▸ **INFORMATION SUPPLIED**
------------------------------------------------------------
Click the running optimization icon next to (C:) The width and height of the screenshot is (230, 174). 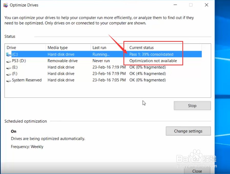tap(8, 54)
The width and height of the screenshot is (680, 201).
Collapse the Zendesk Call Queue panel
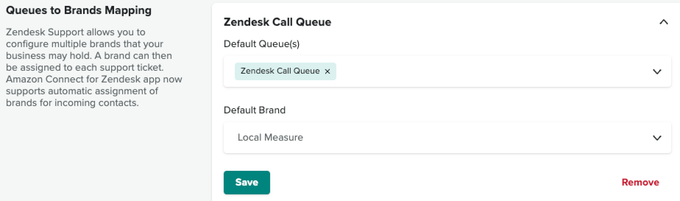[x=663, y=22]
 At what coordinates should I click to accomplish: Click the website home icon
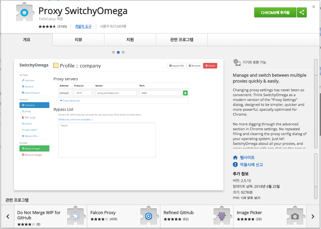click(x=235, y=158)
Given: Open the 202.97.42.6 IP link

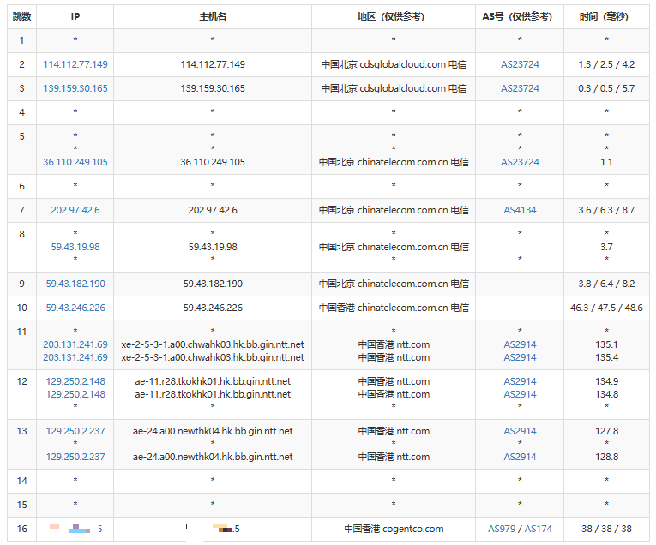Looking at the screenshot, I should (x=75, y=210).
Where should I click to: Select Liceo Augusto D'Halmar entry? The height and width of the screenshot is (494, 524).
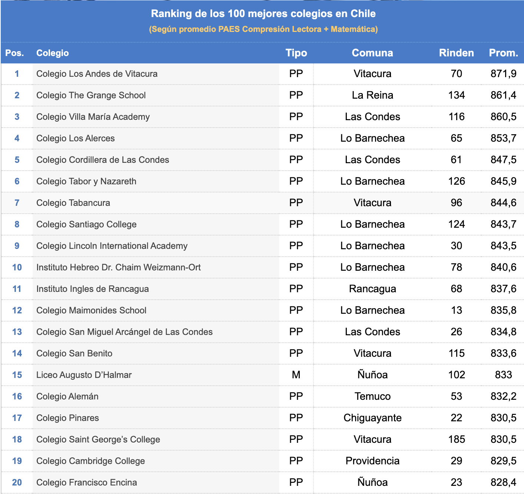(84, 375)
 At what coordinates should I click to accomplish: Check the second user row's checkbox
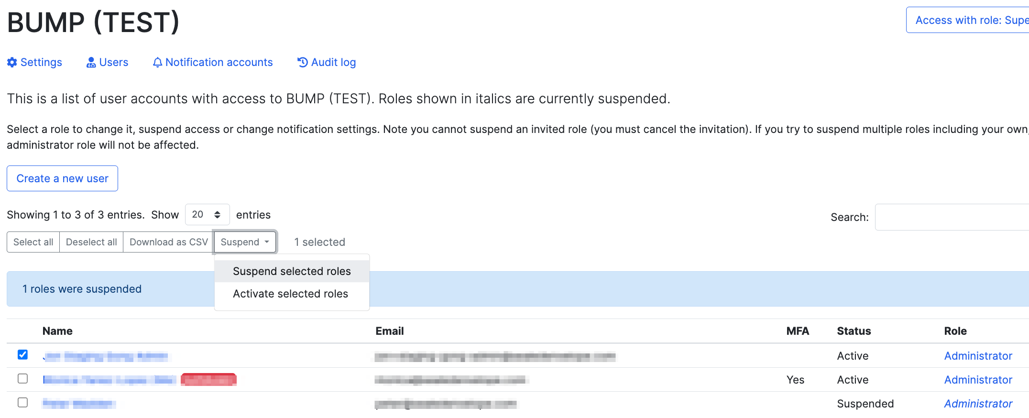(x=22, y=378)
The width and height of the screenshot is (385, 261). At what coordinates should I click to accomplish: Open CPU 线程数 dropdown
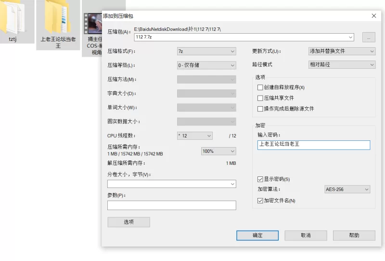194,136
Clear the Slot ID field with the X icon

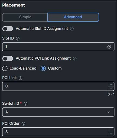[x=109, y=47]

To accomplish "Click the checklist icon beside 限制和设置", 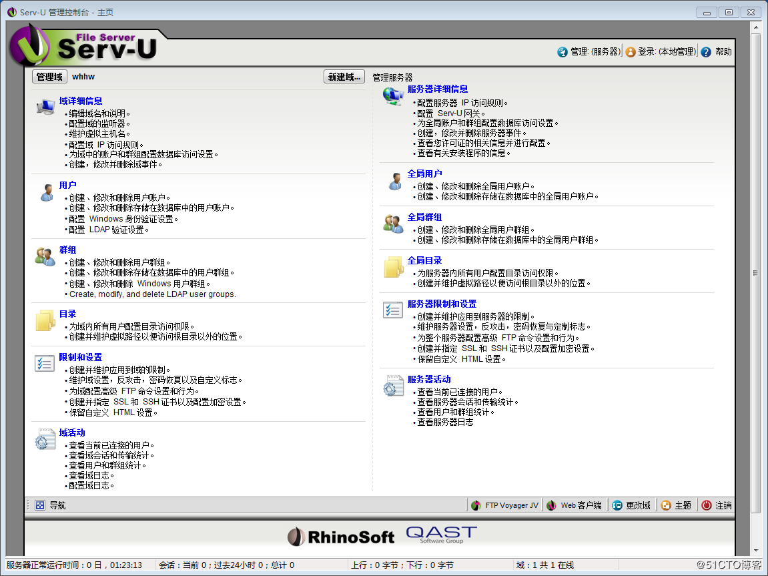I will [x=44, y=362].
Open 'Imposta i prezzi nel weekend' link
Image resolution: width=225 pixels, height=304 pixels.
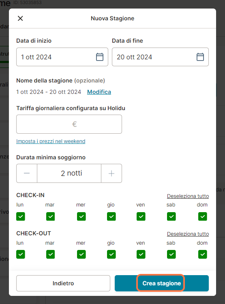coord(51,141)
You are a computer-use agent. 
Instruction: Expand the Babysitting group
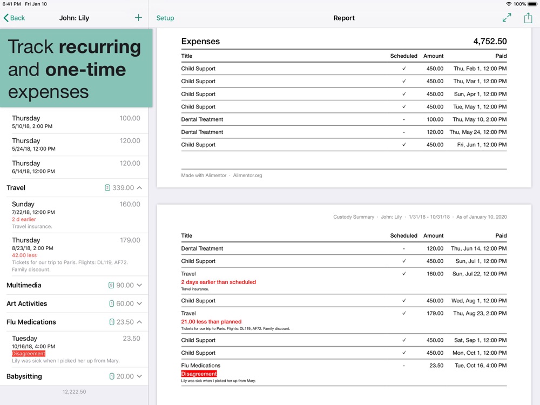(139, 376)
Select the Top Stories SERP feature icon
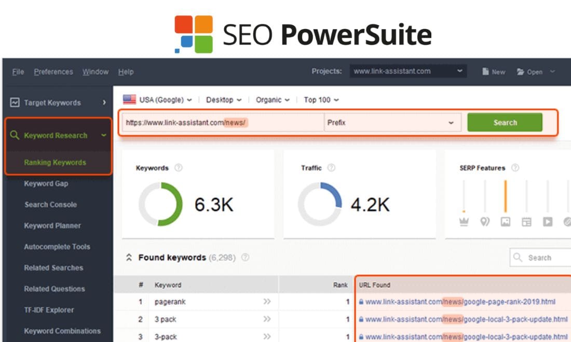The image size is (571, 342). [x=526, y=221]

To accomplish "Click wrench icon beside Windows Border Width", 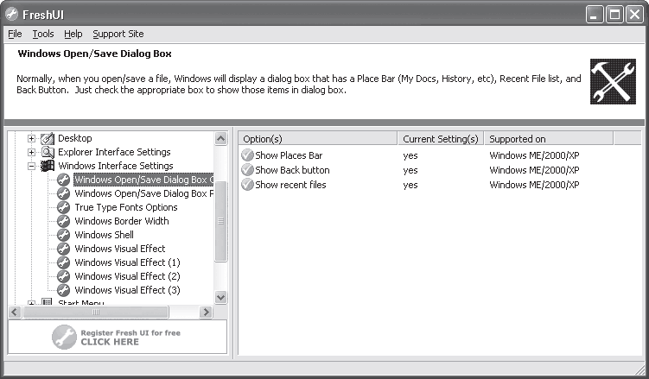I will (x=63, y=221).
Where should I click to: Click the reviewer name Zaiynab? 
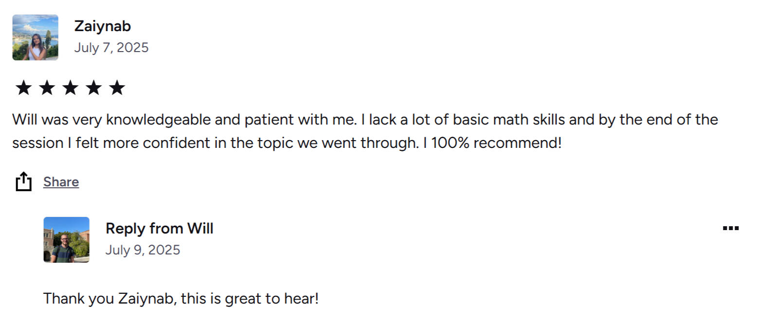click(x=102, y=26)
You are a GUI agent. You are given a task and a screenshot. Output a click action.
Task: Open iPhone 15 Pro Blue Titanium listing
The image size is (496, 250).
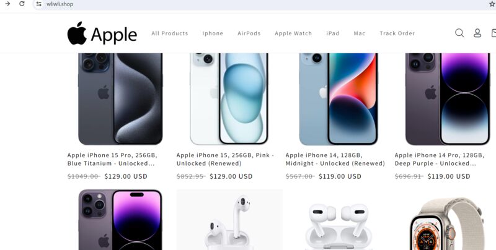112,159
------------------------------------------------------------
▸ **WORK INSTRUCTION**
Find the word "agent" in the data and copy out each line where it turns up.

▸ **YOUR RESPONSE**
You are a computer-use agent. 
You are a GUI agent. You are given a task and a screenshot. Output a click action.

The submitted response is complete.